2. Melt the chocolate in a heatproof bowl set over a saucepan of barely simmering water, make sure the surface of the water doesn’t touch the bowl. Leave to cool for a few minutes.
3. In a large bowl, whisk the sugar and egg yolks together using an electric hand whisk until pale and creamy. Add the vanilla paste and cooled chocolate and stir until smooth. In a large, clean, dry bowl, whisk the egg whites to stiff peaks. Stir a large spoonful of the egg whites into the chocolate mixture, mixing gently, then fold in the remaining whites. Fold in the cocoa powder.
4. Spoon the mixture into the prepared tray and gently level the top using a palette knife. Bake in the oven for 18-20 minutes, or until firm to the touch. Place a sheet of nonstick baking paper on top of the sponge, then put a clean, damp tea towel on top of the paper. Leave to cool completely.

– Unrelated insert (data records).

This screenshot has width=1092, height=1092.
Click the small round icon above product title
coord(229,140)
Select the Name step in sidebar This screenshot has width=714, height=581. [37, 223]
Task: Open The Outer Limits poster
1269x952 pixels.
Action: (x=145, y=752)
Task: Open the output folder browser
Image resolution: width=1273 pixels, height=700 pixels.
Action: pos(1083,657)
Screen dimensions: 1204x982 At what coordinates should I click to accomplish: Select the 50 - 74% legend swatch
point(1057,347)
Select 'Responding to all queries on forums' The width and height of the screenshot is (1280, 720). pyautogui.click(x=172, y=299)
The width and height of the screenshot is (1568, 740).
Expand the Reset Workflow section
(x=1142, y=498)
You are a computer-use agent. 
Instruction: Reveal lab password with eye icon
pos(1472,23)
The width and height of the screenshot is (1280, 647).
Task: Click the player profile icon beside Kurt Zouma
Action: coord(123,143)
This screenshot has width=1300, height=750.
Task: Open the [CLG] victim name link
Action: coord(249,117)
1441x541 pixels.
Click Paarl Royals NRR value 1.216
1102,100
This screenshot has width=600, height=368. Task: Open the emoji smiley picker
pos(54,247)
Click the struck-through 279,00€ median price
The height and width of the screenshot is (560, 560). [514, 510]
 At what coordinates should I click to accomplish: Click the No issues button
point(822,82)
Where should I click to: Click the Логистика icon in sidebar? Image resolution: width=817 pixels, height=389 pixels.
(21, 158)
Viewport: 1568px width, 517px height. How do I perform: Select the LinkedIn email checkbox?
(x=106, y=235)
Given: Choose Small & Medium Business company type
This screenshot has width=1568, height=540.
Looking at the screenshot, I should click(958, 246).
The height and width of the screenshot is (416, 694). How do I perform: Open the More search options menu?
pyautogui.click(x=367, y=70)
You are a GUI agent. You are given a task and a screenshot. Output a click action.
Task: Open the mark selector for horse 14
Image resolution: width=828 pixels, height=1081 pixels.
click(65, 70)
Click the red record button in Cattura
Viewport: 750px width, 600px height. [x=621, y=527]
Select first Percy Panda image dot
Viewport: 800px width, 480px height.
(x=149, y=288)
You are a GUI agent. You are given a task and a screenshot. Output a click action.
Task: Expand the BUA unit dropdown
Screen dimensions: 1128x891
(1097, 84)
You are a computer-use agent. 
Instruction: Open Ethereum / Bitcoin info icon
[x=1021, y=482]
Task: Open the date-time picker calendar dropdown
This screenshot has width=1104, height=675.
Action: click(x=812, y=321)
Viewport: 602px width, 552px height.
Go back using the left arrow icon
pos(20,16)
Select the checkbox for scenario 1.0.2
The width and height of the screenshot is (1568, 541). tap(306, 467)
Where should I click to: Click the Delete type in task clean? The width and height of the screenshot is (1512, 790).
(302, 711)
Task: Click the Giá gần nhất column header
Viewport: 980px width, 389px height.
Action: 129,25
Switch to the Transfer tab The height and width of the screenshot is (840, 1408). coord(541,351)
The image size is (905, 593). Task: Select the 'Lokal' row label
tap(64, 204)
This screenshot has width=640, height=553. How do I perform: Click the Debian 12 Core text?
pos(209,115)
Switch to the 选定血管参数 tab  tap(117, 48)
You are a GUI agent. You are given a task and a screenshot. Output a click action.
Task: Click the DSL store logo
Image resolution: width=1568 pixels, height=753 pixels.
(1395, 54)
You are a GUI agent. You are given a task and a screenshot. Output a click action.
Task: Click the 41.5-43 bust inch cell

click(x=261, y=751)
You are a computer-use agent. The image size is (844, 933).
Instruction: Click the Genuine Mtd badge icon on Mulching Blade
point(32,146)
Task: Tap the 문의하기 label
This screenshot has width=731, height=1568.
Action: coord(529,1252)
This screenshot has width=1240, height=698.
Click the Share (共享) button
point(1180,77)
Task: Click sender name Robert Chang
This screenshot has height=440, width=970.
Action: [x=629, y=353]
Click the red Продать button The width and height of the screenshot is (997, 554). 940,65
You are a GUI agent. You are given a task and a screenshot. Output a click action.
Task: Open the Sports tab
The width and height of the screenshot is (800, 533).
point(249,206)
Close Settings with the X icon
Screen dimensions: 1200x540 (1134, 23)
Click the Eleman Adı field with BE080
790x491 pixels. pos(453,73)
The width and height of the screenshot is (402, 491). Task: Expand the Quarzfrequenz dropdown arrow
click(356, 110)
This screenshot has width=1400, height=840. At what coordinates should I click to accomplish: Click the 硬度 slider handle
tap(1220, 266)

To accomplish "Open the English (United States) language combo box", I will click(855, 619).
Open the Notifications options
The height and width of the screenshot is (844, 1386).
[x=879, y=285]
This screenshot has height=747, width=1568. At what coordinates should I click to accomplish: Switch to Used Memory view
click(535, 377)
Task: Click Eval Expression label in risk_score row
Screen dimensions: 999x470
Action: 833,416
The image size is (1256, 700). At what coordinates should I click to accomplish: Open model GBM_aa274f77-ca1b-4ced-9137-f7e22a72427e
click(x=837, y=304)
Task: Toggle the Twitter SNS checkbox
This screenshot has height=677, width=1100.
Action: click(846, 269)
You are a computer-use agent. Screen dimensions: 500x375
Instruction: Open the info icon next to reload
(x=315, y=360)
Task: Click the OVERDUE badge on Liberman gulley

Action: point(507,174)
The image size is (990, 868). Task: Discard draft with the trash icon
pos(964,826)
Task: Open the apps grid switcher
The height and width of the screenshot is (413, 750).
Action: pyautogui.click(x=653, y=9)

5. Meanwhile, make a syrup by putting the caster sugar and water into a small saucepan and heating gently until the sugar has dissolved. Boil for two minutes, then turn off the heat and leave to cool completely before stirring in the framboise.
6. To assemble the roulade, whip the cream until it just holds its shape. Dust a large piece of nonstick baking paper with some of the icing sugar, then turn the roulade out on to it and peel off the lining paper. Brush the framboise syrup over the cooled sponge, then spread over the whipped cream and cover with the raspberries, pushing them into the cream slightly.
7. Starting from a long edge, roll up the sponge like a Swiss roll. Roll tightly to start with and use the paper to help you roll it up. The roulade may crack when you do this, but that’s part of its charm! Chill in the refrigerator for at least 4 hours.
8. To serve, trim the ends of the roulade and place on a long serving plate. Dust generously with the remaining icing sugar and serve with extra raspberries.
This recipe is taken from Chocolat by Eric Lanlard, published by Mitchell Beazley, £18.99
Keep some raspberries to the side, blend and add to some yogurt
Break the roulade into finger-sized pieces and serve with raspberries.